> **Directive**: Please rewrite the records below with every "GUI agent" changed to "UI agent", keeping everything else the same.

> **Data for analysis**:

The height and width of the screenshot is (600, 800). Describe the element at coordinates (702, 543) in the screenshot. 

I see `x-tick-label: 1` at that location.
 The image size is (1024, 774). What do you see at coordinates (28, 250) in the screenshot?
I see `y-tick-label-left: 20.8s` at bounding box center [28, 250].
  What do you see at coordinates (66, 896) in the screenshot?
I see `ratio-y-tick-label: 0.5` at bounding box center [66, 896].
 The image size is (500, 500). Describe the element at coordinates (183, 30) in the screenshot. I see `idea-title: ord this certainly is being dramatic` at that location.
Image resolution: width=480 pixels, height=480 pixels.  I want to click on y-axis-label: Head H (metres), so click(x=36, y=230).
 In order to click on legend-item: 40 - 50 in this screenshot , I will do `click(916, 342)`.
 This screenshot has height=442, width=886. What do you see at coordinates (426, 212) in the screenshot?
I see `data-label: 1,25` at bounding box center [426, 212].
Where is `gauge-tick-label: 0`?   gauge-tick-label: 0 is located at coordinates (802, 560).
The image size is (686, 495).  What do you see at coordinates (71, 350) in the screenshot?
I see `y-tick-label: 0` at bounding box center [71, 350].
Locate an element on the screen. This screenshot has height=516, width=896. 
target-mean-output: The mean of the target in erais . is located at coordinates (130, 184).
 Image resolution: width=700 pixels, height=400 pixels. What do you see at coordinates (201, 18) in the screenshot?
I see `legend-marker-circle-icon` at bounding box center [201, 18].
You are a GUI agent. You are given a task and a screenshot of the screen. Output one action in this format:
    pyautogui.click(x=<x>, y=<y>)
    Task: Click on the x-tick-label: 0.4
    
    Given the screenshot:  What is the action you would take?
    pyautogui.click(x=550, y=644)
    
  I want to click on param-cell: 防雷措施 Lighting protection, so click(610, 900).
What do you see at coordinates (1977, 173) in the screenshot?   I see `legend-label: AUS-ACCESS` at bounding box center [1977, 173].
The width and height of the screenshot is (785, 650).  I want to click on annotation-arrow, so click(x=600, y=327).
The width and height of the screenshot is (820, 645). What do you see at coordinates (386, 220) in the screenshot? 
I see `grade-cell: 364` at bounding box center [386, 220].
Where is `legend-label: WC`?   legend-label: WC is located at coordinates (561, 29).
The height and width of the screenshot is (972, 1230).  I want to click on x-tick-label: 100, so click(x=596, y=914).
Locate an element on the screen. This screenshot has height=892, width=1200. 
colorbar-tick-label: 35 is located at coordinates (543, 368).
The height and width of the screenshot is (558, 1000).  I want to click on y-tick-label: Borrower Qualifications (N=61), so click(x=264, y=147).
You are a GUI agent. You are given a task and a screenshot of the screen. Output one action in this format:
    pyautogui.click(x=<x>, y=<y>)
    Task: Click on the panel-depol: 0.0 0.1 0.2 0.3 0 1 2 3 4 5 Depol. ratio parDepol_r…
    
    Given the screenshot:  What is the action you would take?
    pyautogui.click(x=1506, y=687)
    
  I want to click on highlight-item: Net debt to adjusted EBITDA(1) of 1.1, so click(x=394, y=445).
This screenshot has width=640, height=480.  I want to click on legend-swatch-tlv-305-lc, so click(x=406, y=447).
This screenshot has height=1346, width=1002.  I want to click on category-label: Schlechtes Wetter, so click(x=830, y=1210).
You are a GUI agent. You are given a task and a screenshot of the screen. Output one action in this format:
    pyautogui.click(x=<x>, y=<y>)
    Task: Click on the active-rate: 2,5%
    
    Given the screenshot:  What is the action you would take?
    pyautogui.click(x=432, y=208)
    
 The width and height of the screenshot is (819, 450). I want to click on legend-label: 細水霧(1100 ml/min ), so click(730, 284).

> **Output of the exercise**:
The height and width of the screenshot is (600, 800). Describe the element at coordinates (702, 543) in the screenshot. 

I see `x-tick-label: 1` at that location.
 The image size is (1024, 774). What do you see at coordinates (28, 250) in the screenshot?
I see `y-tick-label-left: 20.8s` at bounding box center [28, 250].
  What do you see at coordinates (66, 896) in the screenshot?
I see `ratio-y-tick-label: 0.5` at bounding box center [66, 896].
 The image size is (500, 500). Describe the element at coordinates (183, 30) in the screenshot. I see `idea-title: ord this certainly is being dramatic` at that location.
Image resolution: width=480 pixels, height=480 pixels.  I want to click on y-axis-label: Head H (metres), so click(x=36, y=230).
 In order to click on legend-item: 40 - 50 in this screenshot , I will do `click(916, 342)`.
 This screenshot has height=442, width=886. What do you see at coordinates (426, 212) in the screenshot?
I see `data-label: 1,25` at bounding box center [426, 212].
Where is `gauge-tick-label: 0`?   gauge-tick-label: 0 is located at coordinates (802, 560).
The image size is (686, 495).  What do you see at coordinates (71, 350) in the screenshot?
I see `y-tick-label: 0` at bounding box center [71, 350].
Locate an element on the screen. This screenshot has height=516, width=896. 
target-mean-output: The mean of the target in erais . is located at coordinates (130, 184).
 Image resolution: width=700 pixels, height=400 pixels. What do you see at coordinates (201, 18) in the screenshot?
I see `legend-marker-circle-icon` at bounding box center [201, 18].
You are a UI agent. You are given a task and a screenshot of the screen. Output one action in this format:
    pyautogui.click(x=<x>, y=<y>)
    Task: Click on the x-tick-label: 0.4
    
    Given the screenshot:  What is the action you would take?
    pyautogui.click(x=550, y=644)
    
  I want to click on param-cell: 防雷措施 Lighting protection, so click(610, 900).
What do you see at coordinates (1977, 173) in the screenshot?   I see `legend-label: AUS-ACCESS` at bounding box center [1977, 173].
The width and height of the screenshot is (785, 650).  I want to click on annotation-arrow, so click(x=600, y=327).
The width and height of the screenshot is (820, 645). What do you see at coordinates (386, 220) in the screenshot? 
I see `grade-cell: 364` at bounding box center [386, 220].
Where is `legend-label: WC`?   legend-label: WC is located at coordinates (561, 29).
The height and width of the screenshot is (972, 1230).  I want to click on x-tick-label: 100, so click(x=596, y=914).
Locate an element on the screen. This screenshot has height=892, width=1200. 
colorbar-tick-label: 35 is located at coordinates (543, 368).
The height and width of the screenshot is (558, 1000).  I want to click on y-tick-label: Borrower Qualifications (N=61), so click(x=264, y=147).
You are a UI agent. You are given a task and a screenshot of the screen. Output one action in this format:
    pyautogui.click(x=<x>, y=<y>)
    Task: Click on the panel-depol: 0.0 0.1 0.2 0.3 0 1 2 3 4 5 Depol. ratio parDepol_r…
    
    Given the screenshot:  What is the action you would take?
    pyautogui.click(x=1506, y=687)
    
  I want to click on highlight-item: Net debt to adjusted EBITDA(1) of 1.1, so click(x=394, y=445).
This screenshot has width=640, height=480.  I want to click on legend-swatch-tlv-305-lc, so click(x=406, y=447).
This screenshot has height=1346, width=1002.  I want to click on category-label: Schlechtes Wetter, so click(x=830, y=1210).
You are a UI agent. You are given a task and a screenshot of the screen. Output one action in this format:
    pyautogui.click(x=<x>, y=<y>)
    Task: Click on the active-rate: 2,5%
    
    Given the screenshot:  What is the action you would take?
    pyautogui.click(x=432, y=208)
    
 The width and height of the screenshot is (819, 450). I want to click on legend-label: 細水霧(1100 ml/min ), so click(730, 284).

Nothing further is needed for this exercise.